Alumna addresses climate change through maps

A 2010 art history alumna makes large, colorful paintings and collages of world maps and constellations.

Ana Vizcarra Rankin, a 2010 art history alumna, works out of her studio in Kensington. Vizcarra Rankin is showing her exhibit “Time/Scale” at the Brandywine River Museum of Art until Nov. 5. | MARY RAGLAND / THE TEMPLE NEWS

The walls of artist Ana Vizcarra Rankin’s art studio in Kensington are covered in a collage of world maps and stars, each made from layers of graphite, oil paint and even coffee. Some are finely detailed in cool pastels, while others burst with contrasting colors like cobalt blue and bright yellow.

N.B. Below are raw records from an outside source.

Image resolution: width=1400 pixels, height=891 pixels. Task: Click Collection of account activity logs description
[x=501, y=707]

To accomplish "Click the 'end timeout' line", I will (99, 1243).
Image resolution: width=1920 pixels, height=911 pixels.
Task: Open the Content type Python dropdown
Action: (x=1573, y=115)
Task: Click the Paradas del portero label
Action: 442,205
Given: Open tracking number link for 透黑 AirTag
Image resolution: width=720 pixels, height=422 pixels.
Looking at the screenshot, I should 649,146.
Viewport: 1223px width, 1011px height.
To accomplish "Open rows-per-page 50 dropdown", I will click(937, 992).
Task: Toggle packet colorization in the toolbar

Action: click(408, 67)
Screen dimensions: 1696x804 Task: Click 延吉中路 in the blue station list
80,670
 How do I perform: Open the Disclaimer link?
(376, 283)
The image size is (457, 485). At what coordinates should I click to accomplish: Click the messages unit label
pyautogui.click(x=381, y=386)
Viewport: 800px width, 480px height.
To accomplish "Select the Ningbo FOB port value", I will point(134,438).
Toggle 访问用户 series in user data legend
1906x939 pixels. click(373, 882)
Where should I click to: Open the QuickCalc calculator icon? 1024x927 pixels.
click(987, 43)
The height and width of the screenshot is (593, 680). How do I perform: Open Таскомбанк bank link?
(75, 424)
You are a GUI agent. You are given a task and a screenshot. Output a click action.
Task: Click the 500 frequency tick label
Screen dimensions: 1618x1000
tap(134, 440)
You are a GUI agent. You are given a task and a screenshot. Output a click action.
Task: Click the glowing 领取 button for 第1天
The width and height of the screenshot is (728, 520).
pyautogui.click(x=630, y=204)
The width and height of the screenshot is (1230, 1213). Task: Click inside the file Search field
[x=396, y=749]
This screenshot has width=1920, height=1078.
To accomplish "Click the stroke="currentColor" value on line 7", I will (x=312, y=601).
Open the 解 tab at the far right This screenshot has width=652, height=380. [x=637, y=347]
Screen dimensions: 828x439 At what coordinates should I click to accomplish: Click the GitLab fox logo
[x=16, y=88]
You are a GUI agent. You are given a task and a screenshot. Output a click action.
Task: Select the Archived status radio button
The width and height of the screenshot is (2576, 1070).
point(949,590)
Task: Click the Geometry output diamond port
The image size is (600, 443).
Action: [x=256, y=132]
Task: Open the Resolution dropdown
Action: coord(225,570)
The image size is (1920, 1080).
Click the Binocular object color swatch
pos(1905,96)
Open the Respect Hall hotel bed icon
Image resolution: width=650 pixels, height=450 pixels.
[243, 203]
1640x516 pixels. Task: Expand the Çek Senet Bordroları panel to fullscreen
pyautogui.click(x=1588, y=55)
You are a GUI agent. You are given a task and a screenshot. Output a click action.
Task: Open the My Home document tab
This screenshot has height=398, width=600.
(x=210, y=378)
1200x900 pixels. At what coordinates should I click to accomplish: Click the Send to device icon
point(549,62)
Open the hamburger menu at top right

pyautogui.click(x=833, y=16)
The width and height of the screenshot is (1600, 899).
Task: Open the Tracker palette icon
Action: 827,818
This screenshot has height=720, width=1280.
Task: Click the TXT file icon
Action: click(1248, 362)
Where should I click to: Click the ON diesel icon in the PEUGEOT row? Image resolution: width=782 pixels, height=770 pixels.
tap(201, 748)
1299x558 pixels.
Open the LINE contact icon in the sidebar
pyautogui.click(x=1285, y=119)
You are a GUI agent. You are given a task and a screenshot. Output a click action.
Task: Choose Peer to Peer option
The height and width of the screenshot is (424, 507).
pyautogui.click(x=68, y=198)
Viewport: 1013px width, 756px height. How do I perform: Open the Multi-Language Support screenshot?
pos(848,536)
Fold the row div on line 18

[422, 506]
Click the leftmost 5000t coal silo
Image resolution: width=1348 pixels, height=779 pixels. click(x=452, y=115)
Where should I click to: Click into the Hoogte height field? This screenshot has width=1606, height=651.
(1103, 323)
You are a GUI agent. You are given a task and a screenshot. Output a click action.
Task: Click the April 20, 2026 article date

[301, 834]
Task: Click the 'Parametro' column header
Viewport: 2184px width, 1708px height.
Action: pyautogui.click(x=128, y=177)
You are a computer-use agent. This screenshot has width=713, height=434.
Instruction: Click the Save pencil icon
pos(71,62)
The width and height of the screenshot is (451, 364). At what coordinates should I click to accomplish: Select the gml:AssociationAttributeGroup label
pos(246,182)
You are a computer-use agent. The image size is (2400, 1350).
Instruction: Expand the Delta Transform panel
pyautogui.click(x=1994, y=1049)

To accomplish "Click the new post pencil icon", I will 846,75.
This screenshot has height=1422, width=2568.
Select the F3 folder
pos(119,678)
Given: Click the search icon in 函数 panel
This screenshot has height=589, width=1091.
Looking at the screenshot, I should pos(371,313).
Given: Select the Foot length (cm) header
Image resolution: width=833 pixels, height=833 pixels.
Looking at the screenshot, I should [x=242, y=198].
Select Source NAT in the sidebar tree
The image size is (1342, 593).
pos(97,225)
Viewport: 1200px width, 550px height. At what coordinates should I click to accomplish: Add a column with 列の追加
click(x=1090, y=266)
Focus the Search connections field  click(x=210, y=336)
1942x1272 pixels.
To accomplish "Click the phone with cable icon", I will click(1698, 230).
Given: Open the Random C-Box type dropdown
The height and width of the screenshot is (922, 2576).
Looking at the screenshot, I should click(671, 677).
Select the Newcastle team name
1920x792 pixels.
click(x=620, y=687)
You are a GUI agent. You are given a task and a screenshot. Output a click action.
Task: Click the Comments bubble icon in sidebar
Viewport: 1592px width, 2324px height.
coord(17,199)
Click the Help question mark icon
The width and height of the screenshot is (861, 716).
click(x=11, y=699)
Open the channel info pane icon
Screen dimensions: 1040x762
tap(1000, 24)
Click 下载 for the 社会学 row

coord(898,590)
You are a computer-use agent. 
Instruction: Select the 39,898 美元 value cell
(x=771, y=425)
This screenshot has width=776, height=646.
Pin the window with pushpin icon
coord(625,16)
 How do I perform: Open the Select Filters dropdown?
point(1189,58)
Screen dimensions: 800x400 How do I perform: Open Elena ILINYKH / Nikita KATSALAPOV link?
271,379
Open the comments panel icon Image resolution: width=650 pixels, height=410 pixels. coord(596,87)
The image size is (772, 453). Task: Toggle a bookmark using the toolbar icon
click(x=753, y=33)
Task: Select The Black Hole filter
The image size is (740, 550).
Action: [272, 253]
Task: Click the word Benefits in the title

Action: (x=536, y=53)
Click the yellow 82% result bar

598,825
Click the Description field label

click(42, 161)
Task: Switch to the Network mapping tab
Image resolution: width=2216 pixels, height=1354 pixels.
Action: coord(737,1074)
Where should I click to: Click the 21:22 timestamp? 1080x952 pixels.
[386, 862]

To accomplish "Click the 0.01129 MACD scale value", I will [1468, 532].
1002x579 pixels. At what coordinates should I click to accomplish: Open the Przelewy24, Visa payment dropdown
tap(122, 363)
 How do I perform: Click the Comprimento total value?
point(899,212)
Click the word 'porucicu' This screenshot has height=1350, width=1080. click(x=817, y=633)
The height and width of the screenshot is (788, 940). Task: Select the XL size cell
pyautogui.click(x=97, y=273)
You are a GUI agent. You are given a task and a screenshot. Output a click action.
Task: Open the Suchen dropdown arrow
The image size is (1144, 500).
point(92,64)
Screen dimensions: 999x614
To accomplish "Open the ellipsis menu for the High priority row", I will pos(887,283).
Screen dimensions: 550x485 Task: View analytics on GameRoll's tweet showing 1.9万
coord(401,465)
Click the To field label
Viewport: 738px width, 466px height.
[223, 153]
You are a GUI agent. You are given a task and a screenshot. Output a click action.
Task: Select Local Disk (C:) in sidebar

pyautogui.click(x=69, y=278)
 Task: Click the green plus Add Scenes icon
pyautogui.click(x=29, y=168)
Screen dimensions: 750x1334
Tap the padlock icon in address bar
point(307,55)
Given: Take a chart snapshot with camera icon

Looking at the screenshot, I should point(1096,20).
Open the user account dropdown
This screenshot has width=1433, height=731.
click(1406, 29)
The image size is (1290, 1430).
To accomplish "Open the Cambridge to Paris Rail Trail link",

Vizcarra Rankin, a Uruguayan-American artist and 2010 art history alumna, has her first solo museum show, “Time/Scale,” at the Brandywine River Museum of Art in Chadds Ford, Pennsylvania. The show runs through Nov. 5.

“It is my first time having an entire museum gallery to fill up, all for me,” she said. “It’s a dream come true.

Through large paintings and hand-made collages of constellations and world maps, “Time/Scale” explores space and time and their connection to humanity, globalization, migration and scientific exploration, according to Philadelphia Contemporary, which curated the show. Philadelphia Contemporary is a nonprofit that collaborates with museums and artists in the city to present contemporary art.

Vizcarra Rankin’s first solo museum show comes after 20 years of artmaking and nearly 50 solo shows in other art spaces.

Despite Vizcarra Rankin’s recent success, her career has not been without difficulties. She has faced continuous discouragement.

In her first show, Vizcarra Rankin displayed her art in the bar where she worked. Since she wore a uniform, it wasn’t obvious that she was the artist.

“This person kept talking about how interested he was in this ‘dude’s work,’” she said. “When he saw me, he was suddenly [disinterested]…the tiny brown woman making big art about science, it’s tough.”

She has also gone through financial difficulties in her art career.

“I’ve had to [bartend] and sell real estate just so I could have 10 hours a week to paint, which was like, late night on the weekends,” Vizcarra Rankin said. “By late night, I mean four in the morning until 9 a.m.”

Ashley West, an art history professor who was a mentor to Vizcarra Rankin during her time at Temple, said she’s a “very self-aware” artist.

“She knows how and where her work fits into the history of art, how her work is in dialogue with artists living and dead, across Europe, across Latin America,” West said. “The whole history of art comes out subtly in the layers of her work.”

Vizcarra Rankin’s maps are made after extensive research on topics like climate change and migration, with the aid of local libraries and online access to university libraries, including Paley Library. Vizcarra Rankin said the information she learns is often saddening and overwhelming.

“I’m using these sort of baroque technologies,” Vizcarra Rankin said. “I work with gesso and graphite and canvas and wood, like, they’re very organic kind of noble materials, but I’m using 21st century information that’s readily available.”

In one piece, she depicts a map from the late 19th century. Antarctica is overly large with rough borders. The cartography was limited due to technology at the time, so it was difficult to determine the difference between an ice shelf and land mass.

“If you look at the way that we show Antarctica now, it has a big gouge in it,” she said. “And part of that is we now understand where the ice shelf ends and where the land mass begins, but the reality is becoming more and more like that because we are losing so much of the ice shelf.”

She added that no matter how optimistic she tries to be, the data she often uses for her work are really discouraging.

“The maps fill a niche for me of difficult things I need to think about and deal with,” she added.

To find a break from the overwhelming data, her cartographic interest led her to study star maps.

For Vizcarra Rankin, painting the stars is a way to return to peace and wonder in her art. Looking up at the stars gives her balance.

“It’s really great to just go out and take that time in the dark to just let your pupils dilate,” she said. “It’s like the most clean, wonderful, exhilarating thing, to just lay down and just look up,” she said.